Dataset ::
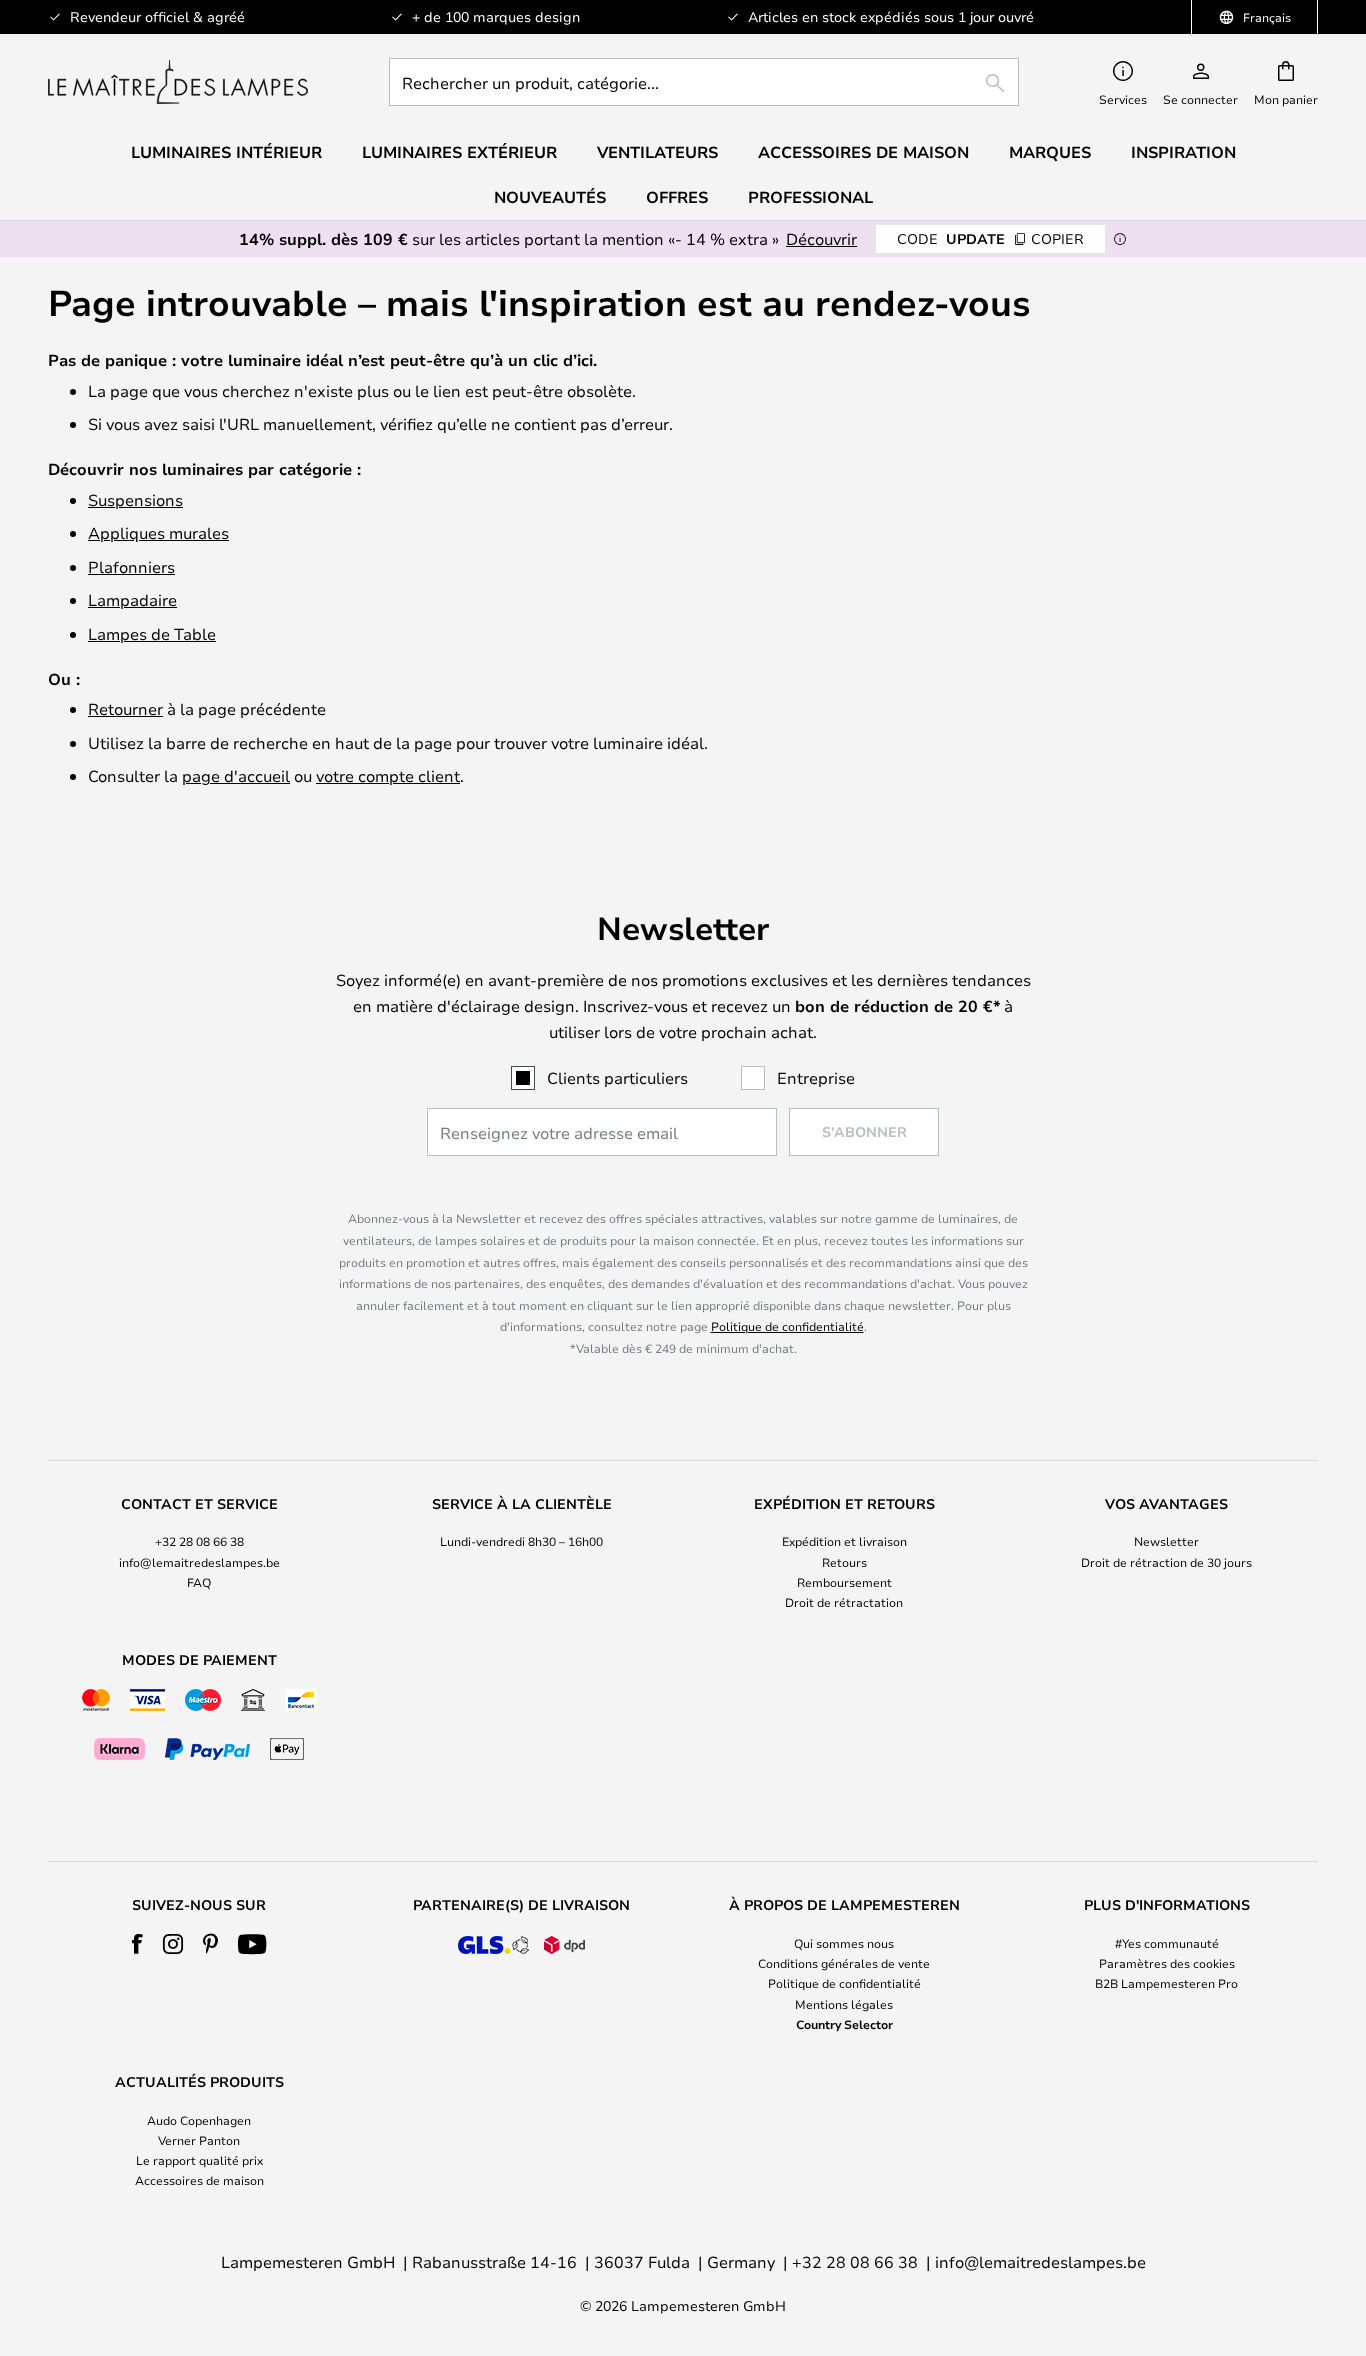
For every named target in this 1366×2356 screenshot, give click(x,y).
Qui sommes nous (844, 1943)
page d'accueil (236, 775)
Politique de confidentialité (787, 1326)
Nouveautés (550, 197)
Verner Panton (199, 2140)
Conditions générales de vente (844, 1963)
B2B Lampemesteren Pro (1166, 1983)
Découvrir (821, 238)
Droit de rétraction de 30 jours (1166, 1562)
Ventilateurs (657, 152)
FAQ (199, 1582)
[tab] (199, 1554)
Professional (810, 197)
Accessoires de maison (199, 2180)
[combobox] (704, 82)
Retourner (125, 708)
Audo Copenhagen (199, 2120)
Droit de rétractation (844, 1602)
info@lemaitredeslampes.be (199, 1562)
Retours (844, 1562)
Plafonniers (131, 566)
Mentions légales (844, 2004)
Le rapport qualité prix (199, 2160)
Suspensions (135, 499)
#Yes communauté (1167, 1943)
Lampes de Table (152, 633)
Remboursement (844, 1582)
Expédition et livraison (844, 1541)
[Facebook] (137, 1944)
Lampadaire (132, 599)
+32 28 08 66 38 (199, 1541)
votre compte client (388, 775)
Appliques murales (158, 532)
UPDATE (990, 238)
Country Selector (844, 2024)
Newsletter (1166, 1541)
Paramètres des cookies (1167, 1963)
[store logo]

Required work ::
Please let your answer be exactly the lines from the one holding "FAQ (199, 1582)" through the last line of the entries above, both ends included.

Response ::
FAQ (199, 1582)
[tab] (199, 1554)
Professional (810, 197)
Accessoires de maison (199, 2180)
[combobox] (704, 82)
Retourner (125, 708)
Audo Copenhagen (199, 2120)
Droit de rétractation (844, 1602)
info@lemaitredeslampes.be (199, 1562)
Retours (844, 1562)
Plafonniers (131, 566)
Mentions légales (844, 2004)
Le rapport qualité prix (199, 2160)
Suspensions (135, 499)
#Yes communauté (1167, 1943)
Lampes de Table (152, 633)
Remboursement (844, 1582)
Expédition et livraison (844, 1541)
[Facebook] (137, 1944)
Lampadaire (132, 599)
+32 28 08 66 38 (199, 1541)
votre compte client (388, 775)
Appliques murales (158, 532)
UPDATE (990, 238)
Country Selector (844, 2024)
Newsletter (1166, 1541)
Paramètres des cookies (1167, 1963)
[store logo]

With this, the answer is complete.